THE PROBLEM:
Reproduce the entries that follow verbatim, down to the final line.
┄┄┄┄┄┄┄┄┄┄
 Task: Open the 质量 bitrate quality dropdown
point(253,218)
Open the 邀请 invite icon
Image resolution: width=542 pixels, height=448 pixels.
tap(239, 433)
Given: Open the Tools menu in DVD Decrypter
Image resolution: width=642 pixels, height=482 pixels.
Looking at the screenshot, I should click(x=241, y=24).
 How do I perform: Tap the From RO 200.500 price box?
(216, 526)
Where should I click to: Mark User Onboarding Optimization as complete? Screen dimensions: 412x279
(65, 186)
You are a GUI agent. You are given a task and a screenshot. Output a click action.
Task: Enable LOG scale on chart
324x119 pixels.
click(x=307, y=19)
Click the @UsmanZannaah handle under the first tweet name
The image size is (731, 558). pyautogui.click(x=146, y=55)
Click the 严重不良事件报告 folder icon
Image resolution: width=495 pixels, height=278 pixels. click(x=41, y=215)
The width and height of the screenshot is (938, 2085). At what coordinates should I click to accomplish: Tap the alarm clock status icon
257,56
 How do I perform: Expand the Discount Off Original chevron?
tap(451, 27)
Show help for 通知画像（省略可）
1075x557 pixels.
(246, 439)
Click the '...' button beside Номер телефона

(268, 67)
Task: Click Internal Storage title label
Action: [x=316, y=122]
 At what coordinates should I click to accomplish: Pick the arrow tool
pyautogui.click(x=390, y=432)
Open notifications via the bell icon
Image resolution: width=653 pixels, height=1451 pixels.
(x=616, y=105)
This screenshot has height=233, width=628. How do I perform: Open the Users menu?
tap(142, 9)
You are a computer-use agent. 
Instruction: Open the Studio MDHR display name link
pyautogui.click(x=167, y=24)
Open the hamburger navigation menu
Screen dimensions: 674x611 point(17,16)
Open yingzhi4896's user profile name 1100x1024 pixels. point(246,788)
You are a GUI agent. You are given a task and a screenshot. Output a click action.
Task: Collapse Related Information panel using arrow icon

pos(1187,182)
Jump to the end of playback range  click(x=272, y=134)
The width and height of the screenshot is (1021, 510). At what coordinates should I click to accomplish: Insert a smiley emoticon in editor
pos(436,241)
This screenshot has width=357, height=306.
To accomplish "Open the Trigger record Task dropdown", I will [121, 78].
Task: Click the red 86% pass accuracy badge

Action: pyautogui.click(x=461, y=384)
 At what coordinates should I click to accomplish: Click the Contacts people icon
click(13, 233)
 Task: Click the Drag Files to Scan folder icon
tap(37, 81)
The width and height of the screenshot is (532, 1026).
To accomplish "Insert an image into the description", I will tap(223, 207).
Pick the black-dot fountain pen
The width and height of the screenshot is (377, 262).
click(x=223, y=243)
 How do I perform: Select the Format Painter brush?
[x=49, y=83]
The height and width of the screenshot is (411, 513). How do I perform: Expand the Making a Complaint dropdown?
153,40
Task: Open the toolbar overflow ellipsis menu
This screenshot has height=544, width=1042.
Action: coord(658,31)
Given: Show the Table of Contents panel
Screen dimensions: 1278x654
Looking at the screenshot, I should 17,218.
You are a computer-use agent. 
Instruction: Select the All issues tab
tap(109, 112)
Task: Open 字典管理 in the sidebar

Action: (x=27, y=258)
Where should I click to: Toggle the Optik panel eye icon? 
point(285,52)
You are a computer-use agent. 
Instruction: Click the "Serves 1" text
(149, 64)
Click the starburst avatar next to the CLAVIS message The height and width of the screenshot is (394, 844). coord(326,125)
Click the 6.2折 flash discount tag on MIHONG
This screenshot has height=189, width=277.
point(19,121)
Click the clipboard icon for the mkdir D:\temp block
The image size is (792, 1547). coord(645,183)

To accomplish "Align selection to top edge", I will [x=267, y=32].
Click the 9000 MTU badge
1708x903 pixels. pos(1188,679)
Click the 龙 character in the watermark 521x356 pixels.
┄┄┄┄┄┄┄┄┄┄
TASK OUTPUT:
 Task: Open the 质量 bitrate quality dropdown
point(253,218)
Open the 邀请 invite icon
Image resolution: width=542 pixels, height=448 pixels.
tap(239, 433)
Given: Open the Tools menu in DVD Decrypter
Image resolution: width=642 pixels, height=482 pixels.
Looking at the screenshot, I should click(x=241, y=24).
 How do I perform: Tap the From RO 200.500 price box?
(216, 526)
Where should I click to: Mark User Onboarding Optimization as complete? Screen dimensions: 412x279
(65, 186)
You are a GUI agent. You are given a task and a screenshot. Output a click action.
Task: Enable LOG scale on chart
324x119 pixels.
click(x=307, y=19)
Click the @UsmanZannaah handle under the first tweet name
The image size is (731, 558). pyautogui.click(x=146, y=55)
Click the 严重不良事件报告 folder icon
Image resolution: width=495 pixels, height=278 pixels. click(x=41, y=215)
The width and height of the screenshot is (938, 2085). At what coordinates should I click to accomplish: Tap the alarm clock status icon
257,56
 How do I perform: Expand the Discount Off Original chevron?
tap(451, 27)
Show help for 通知画像（省略可）
1075x557 pixels.
(246, 439)
Click the '...' button beside Номер телефона

(268, 67)
Task: Click Internal Storage title label
Action: [x=316, y=122]
 At what coordinates should I click to accomplish: Pick the arrow tool
pyautogui.click(x=390, y=432)
Open notifications via the bell icon
Image resolution: width=653 pixels, height=1451 pixels.
(x=616, y=105)
This screenshot has height=233, width=628. How do I perform: Open the Users menu?
tap(142, 9)
You are a computer-use agent. 
Instruction: Open the Studio MDHR display name link
pyautogui.click(x=167, y=24)
Open the hamburger navigation menu
Screen dimensions: 674x611 point(17,16)
Open yingzhi4896's user profile name 1100x1024 pixels. point(246,788)
You are a GUI agent. You are given a task and a screenshot. Output a click action.
Task: Collapse Related Information panel using arrow icon

pos(1187,182)
Jump to the end of playback range  click(x=272, y=134)
The width and height of the screenshot is (1021, 510). At what coordinates should I click to accomplish: Insert a smiley emoticon in editor
pos(436,241)
This screenshot has width=357, height=306.
To accomplish "Open the Trigger record Task dropdown", I will [121, 78].
Task: Click the red 86% pass accuracy badge

Action: pyautogui.click(x=461, y=384)
 At what coordinates should I click to accomplish: Click the Contacts people icon
click(13, 233)
 Task: Click the Drag Files to Scan folder icon
tap(37, 81)
The width and height of the screenshot is (532, 1026).
To accomplish "Insert an image into the description", I will tap(223, 207).
Pick the black-dot fountain pen
The width and height of the screenshot is (377, 262).
click(x=223, y=243)
 How do I perform: Select the Format Painter brush?
[x=49, y=83]
The height and width of the screenshot is (411, 513). How do I perform: Expand the Making a Complaint dropdown?
153,40
Task: Open the toolbar overflow ellipsis menu
This screenshot has height=544, width=1042.
Action: coord(658,31)
Given: Show the Table of Contents panel
Screen dimensions: 1278x654
Looking at the screenshot, I should 17,218.
You are a computer-use agent. 
Instruction: Select the All issues tab
tap(109, 112)
Task: Open 字典管理 in the sidebar

Action: (x=27, y=258)
Where should I click to: Toggle the Optik panel eye icon? 
point(285,52)
You are a computer-use agent. 
Instruction: Click the "Serves 1" text
(149, 64)
Click the starburst avatar next to the CLAVIS message The height and width of the screenshot is (394, 844). coord(326,125)
Click the 6.2折 flash discount tag on MIHONG
This screenshot has height=189, width=277.
point(19,121)
Click the clipboard icon for the mkdir D:\temp block
The image size is (792, 1547). coord(645,183)

To accomplish "Align selection to top edge", I will [x=267, y=32].
Click the 9000 MTU badge
1708x903 pixels. pos(1188,679)
Click the 龙 character in the watermark 521x356 pixels.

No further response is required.